50 Jahre lang war eines klar in Frankreich: Gegen die Front National, heute Rassemblement National (RN), halten alle anderen Parteien notfalls zusammen. „Vote républicain“ nennt sich das, die Stimme für die Republik. Nach der ersten Runde der von Präsident Emmanuel Macron kurzfristig angesetzten Neuwahl des Parlaments am 30. Juni steht RN kurz vor der Regierungsübernahme.

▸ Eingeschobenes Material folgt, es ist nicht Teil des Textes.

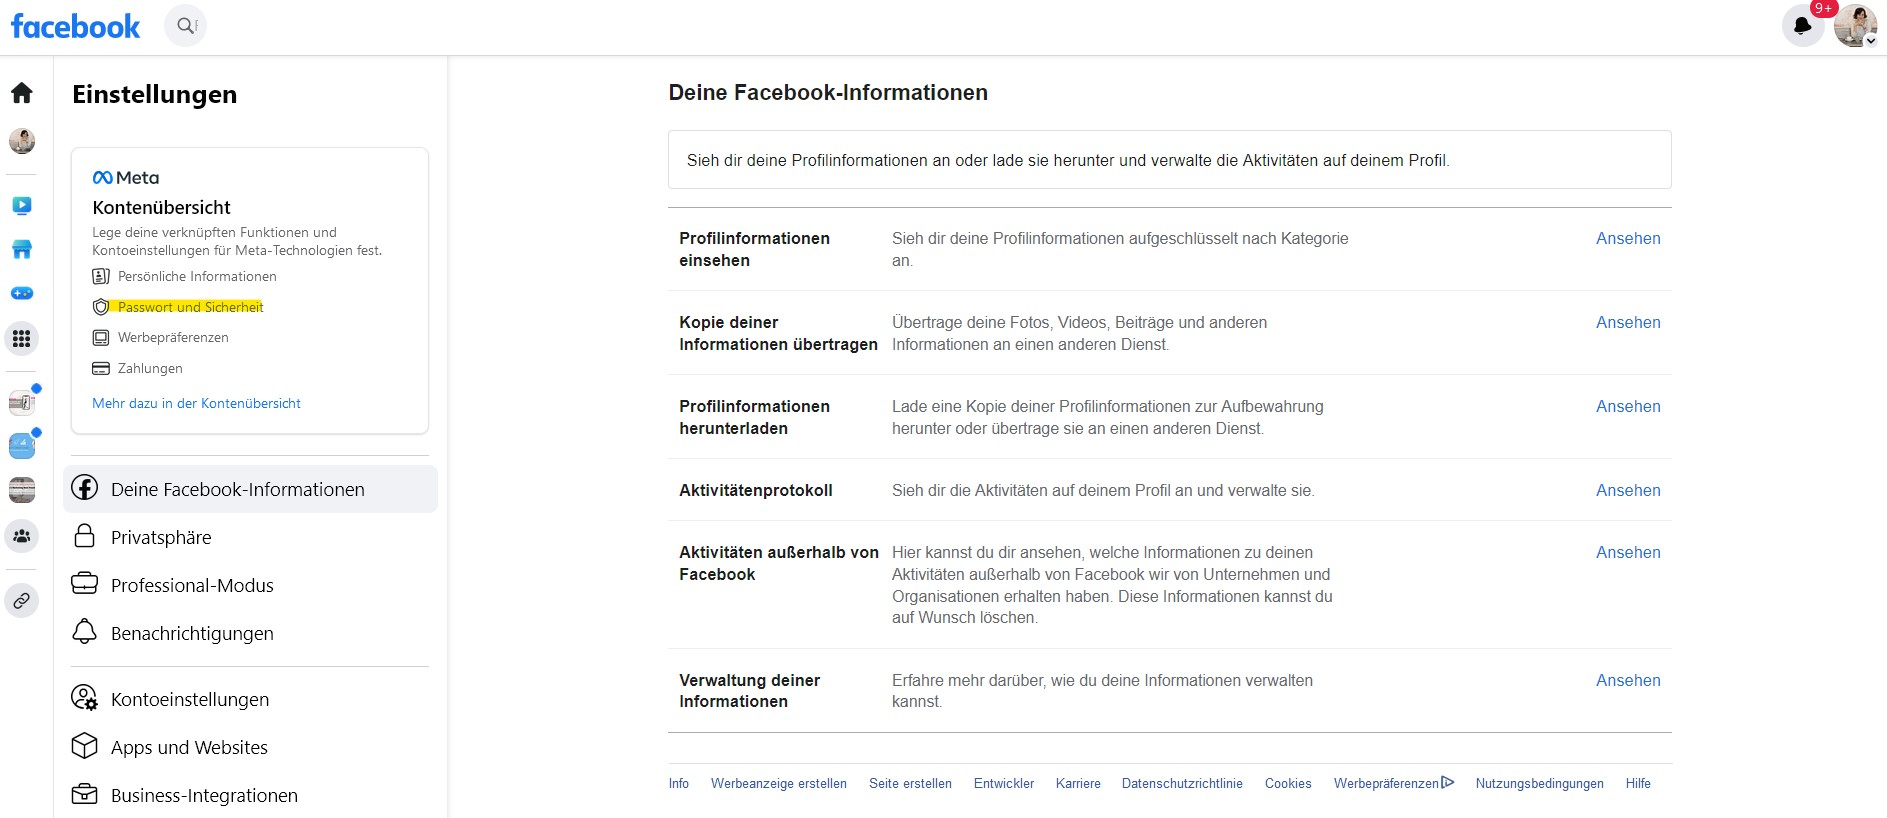Click the chain link shortcut icon
1887x818 pixels.
pyautogui.click(x=22, y=601)
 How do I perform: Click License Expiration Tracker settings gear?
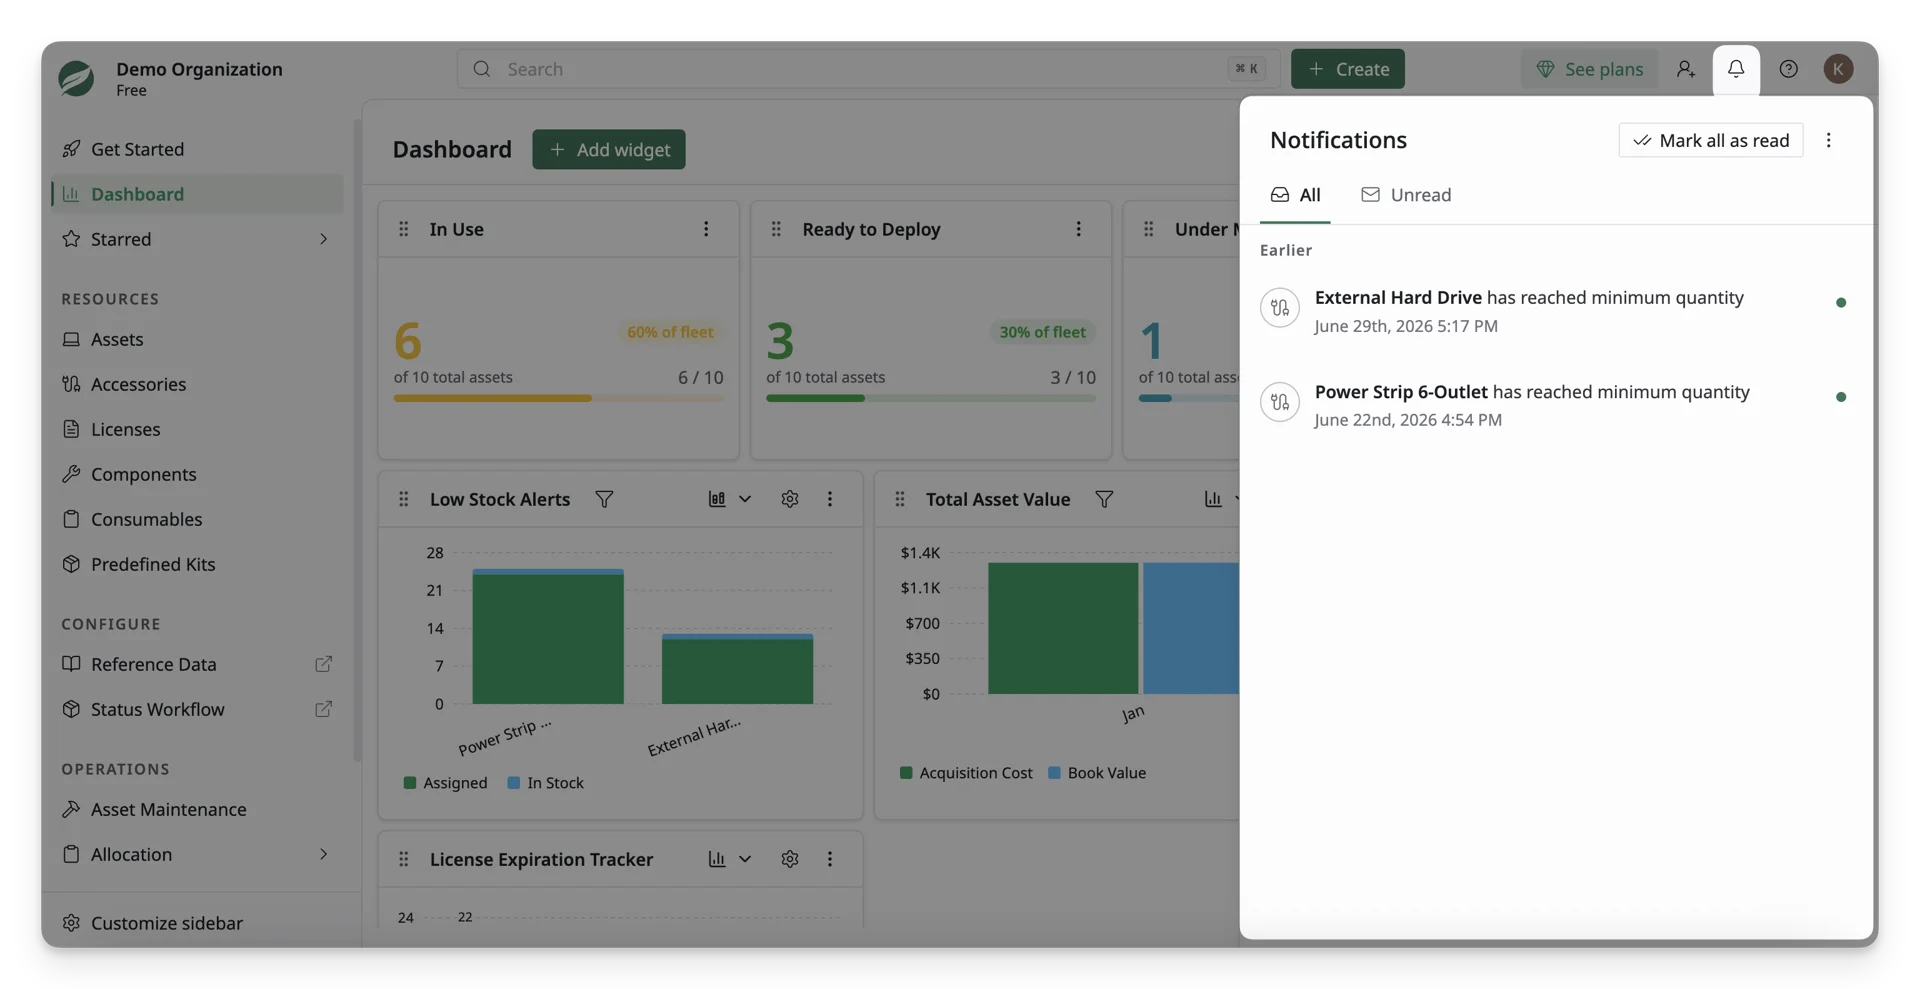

Mit knapp 30 Prozent ist die Partei Marine Le Pens die große Siegerin der ersten Runde. 37 der 577 Sitze im Parlament hat sie sich bereits gesichert. Nach der zweiten Runde am 7. Juli dürften Umfragen zufolge 240 bis 270 Sitze dazukommen. Es könnte für die absolute Mehrheit reichen.
Le Pens Kurs der „Dédiabolisation“, des Kreidefressens also, hat funktioniert. Dabei haben ihr die Parteien, die das Land in den letzten Jahrzehnten regiert haben, willfährig geholfen. Die Gewerkschaft CGT liegt richtig, wenn sie Macron für Rechtsruck und Misere in Frankreich verantwortlich macht. Mit seinen Angriffen auf Rente, Sozialversicherung, Bildungssystem, Demonstrationsrecht und Steuerreformen zugunsten seiner steinreichen Freunde hat Macron Frankreich sturmreif geschossen. In Sachen Asylrecht nutzte er das RN-Programm als Blaupause.
Schon Jacques Chirac, Nicolas Sarkozy, François Hollande hatten das Land Schritt für Schritt nach rechts geführt, kaputtgespart, ausgeplündert. Linke Kräfte setzten dem wenig entgegen. So erscheint RN vielen Franzosen heute als „Alternative“ zur herrschenden Politik.
In der Frage des Ukraine-Kriegs etwa sehen die Unterschiede so aus: Macron will Soldaten und Mittelstreckenraketen schicken, die in der Wahlwoche flugs geschmiedete Neue Volksfront Blauhelm-Soldaten und „notwendige Waffen“, der RN keine Soldaten und keine Raketen, die Russland treffen könnten. Ansonsten sprach sich der RN-Vorsitzende Jordan Bardella ausdrücklich dafür aus, die „Unterstützung“ der Ukraine fortzuführen.
Es war die „Vote républicain“, die Macron zweimal in den Élysée-Palast brachte. Mit der Neuwahl erfüllte der Präsident einen Wunsch des RN. Macrons Freunde können damit gut leben.